# Work instructions
Could you write out every entry below again, keeping the requests as they are, shifting each answer's coordinates by adding 26 to every number, and leaving out the pictures?
===== Data entries =====
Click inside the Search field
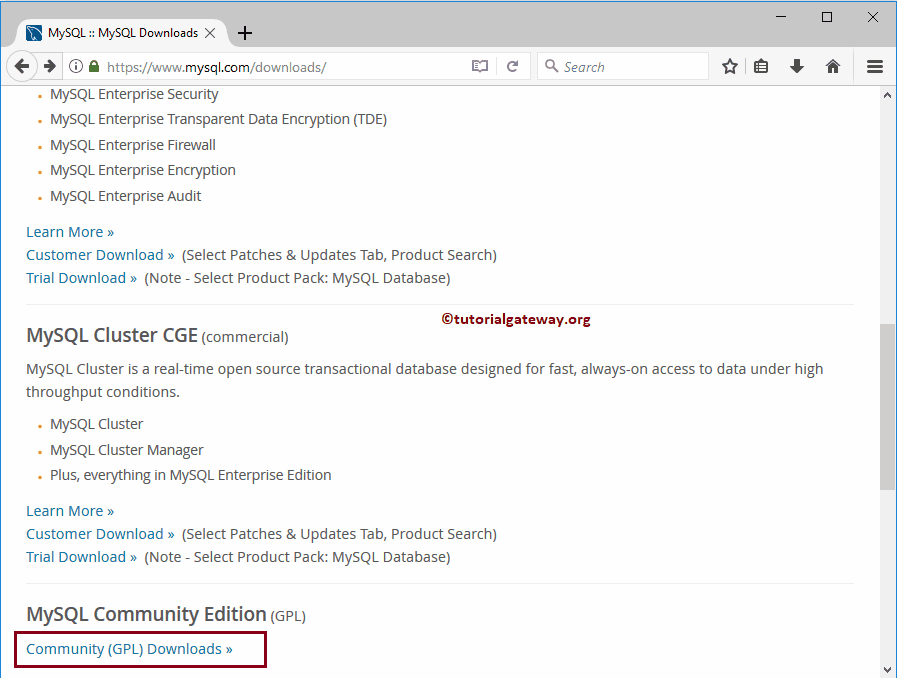 [x=620, y=66]
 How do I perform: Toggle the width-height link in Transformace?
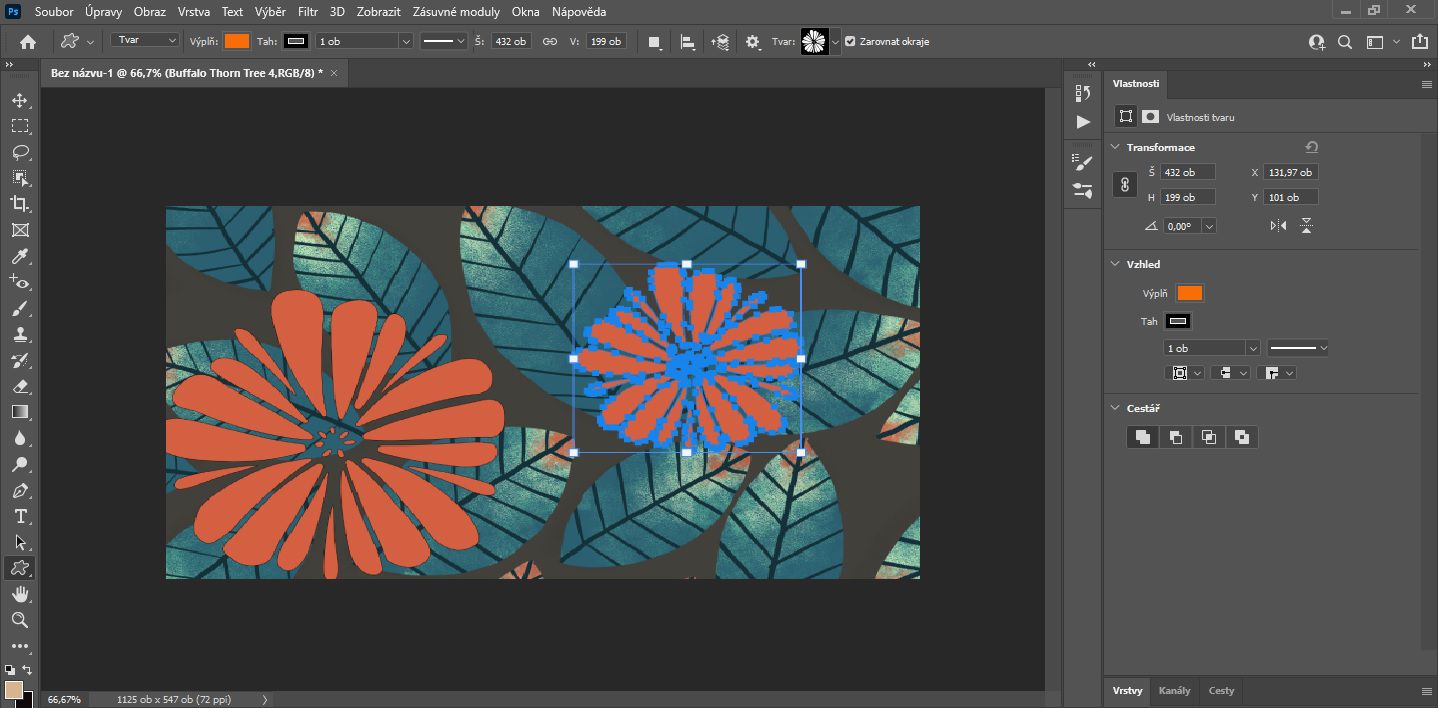[1125, 185]
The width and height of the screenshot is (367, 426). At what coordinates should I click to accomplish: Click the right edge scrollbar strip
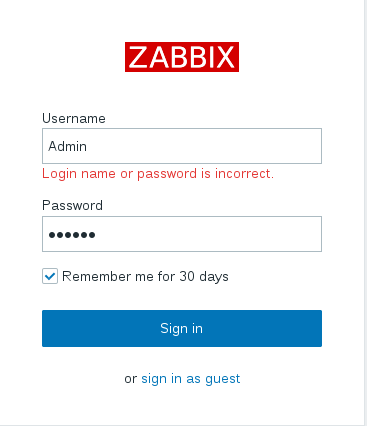tap(365, 213)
=====
# Problem solution
Click inside the Search field
 [x=646, y=92]
 How do I perform: Toggle the width-height link in Transformace?
[1151, 211]
The width and height of the screenshot is (367, 426). At what coordinates should I click to accomplish: Click the right edge scrollbar strip
tap(391, 239)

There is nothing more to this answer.